Im Folgenden stelle ich einige Schlussfolgerungen und Hypothesen auf:

  1. Direkt nach der Wahl gab es Stimmen aller Parteien, die die Wahl in Mecklenburg-Vorpommern zur Abstimmung über Angela Merkel erklärten. Vor allem SPD-Spitzen wiederholten dies gebetsmühlenartig. Wer behauptet, dass es bei dieser Wahl nicht um die Flüchtlingspolitik ging, der verschließt die Augen, deshalb ist auch an der herbei gerufenen Abstimmung über die Kanzlerin einiges an Wahrheit enthalten.
  2. Die SPD erklärte die AfD zum alleinigen „Problem“ der CDU. Dies geht jedoch deutlich an der Wahrheit vorbei. Schaut man sich die Wählerwanderung an, so konnte die AfD von allen Parteien Wähler für sich gewinnen, prozentual sogar mehr von der SPD, als von der CDU. Die AfD ist also ein „Problem“ für alle demokratischen Parteien, gegenseitige Schuldzuweisungen führen schlichtweg in eine Sackgasse und verkennen die eigene Verantwortung.
  3. Die größte Gruppe unter den Wählern der AfD stellen ehemalige Nichtwähler dar. Mehr als ein Drittel der AfD-Wähler blieben zuletzt den Wahlurnen fern. Die AfD schafft es also, diese Gruppe zum Wählen zu bringen. Das ist das größte Manko der etablierten Parteien, die seit Jahren die Bemühungen um Nichtwähler steigern, aber keinen Erfolg haben.
  4. Über 70 Prozent aller Wähler, darunter auch ein Großteil der AfD-Wähler, wählt diese Partei, um den großen Parteien einen Denkzettel zu verpassen. Die AfD selbst stellt jedoch unmissverständlich klar, dass sie gar keine Verantwortung übernehmen möchte. Der Spitzenkandidat sagte in seinem ersten Statement: „Der Landtag hat wieder eine Opposition.“ Viele Menschen wählen also ganz bewusst die AfD, obwohl sie damit nicht zu einem Regierungswechsel beitragen, denn zumeist führt eine starke AfD zu einer großen Koalition oder einer unsicheren Koalition aus drei Parteien. Protestwahl ist also ein immer stärkerer Ausdruck von Unmut.

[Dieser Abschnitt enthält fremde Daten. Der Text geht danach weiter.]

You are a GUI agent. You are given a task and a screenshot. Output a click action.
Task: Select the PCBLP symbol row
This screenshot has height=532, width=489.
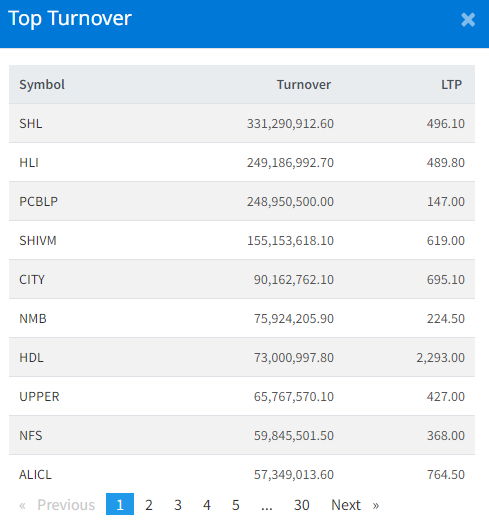[x=242, y=201]
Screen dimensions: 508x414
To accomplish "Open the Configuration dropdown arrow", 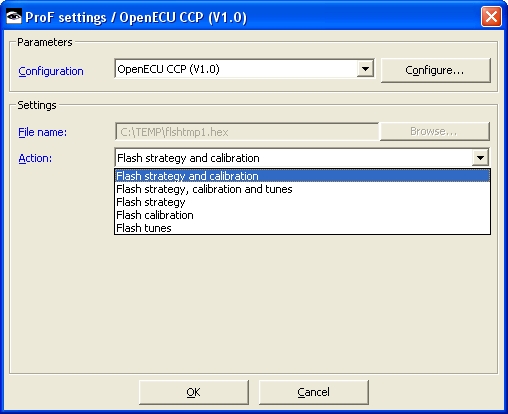I will click(x=365, y=69).
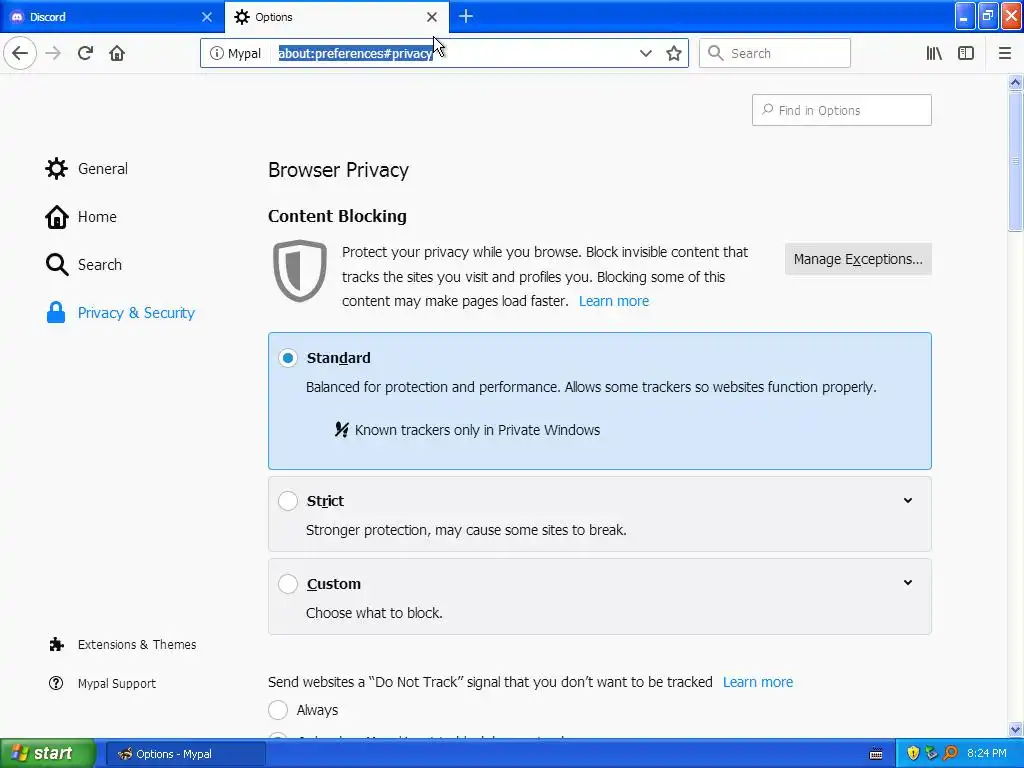Image resolution: width=1024 pixels, height=768 pixels.
Task: Switch to the Discord tab
Action: coord(112,17)
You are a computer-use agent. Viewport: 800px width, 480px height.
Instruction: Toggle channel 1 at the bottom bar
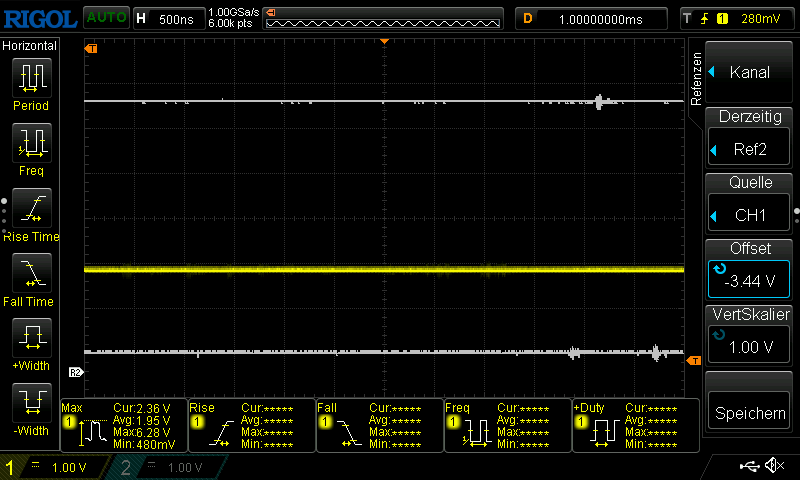coord(50,467)
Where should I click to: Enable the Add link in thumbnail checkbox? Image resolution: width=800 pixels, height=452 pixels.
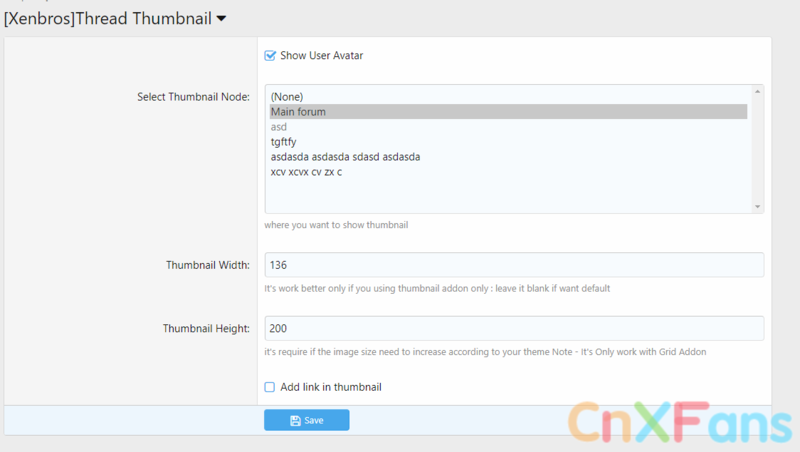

  5. Diese Protestwahl gibt insofern zu bedenken, als dass früher entweder die Linke oder rechtsextreme Parteien gewählt wurden und als marginale Kräfte in der Opposition saßen. Heute vereint die AfD diese Wähler und sitzt als wahrnehmbare, in diesem Fall zweitstärkste, Fraktion in einem Landtag. An ihrer Arbeit indes wird die AfD nicht gemessen, man gefällt sich in der Rolle der Fundamentalopposition und die Wähler goutieren es. Eine Auseinandersetzung mit der AfD gibt es nicht, außer man stigmatisiert sie. Stigmatisierung führt jedoch oft zu einer Art Märtyrertum und das ist und bleibt der falsche Weg.
  6. Die NPD ist aus dem Landtag ausgeschieden. Das ist gut, zweifellos. Aber die Gesinnung ist damit nicht aus dem Landtags ausgeschieden. Verschiedentlich haben AfD-Spitzen gesagt, man werde in Sachfragen auch mit den Rechtsextremen zusammenarbeiten und sich um deren Wähler bemühen. Es ist davon auszugehen, dass einige AfD-Fraktionsmitglieder im Schweriner Landtag nur deshalb nun hier sitzen, weil sie mit Stimmen ehemaliger NPD-Wähler gewählt wurden. Man hat also nicht das Ziel erreicht, eine rechtsextreme Partei aus dem Landtag zu bekommen, sondern deren Gesinnung und Wählerpotential auf eine angeblich gemäßigte rechtspopulistische Partei verteilt.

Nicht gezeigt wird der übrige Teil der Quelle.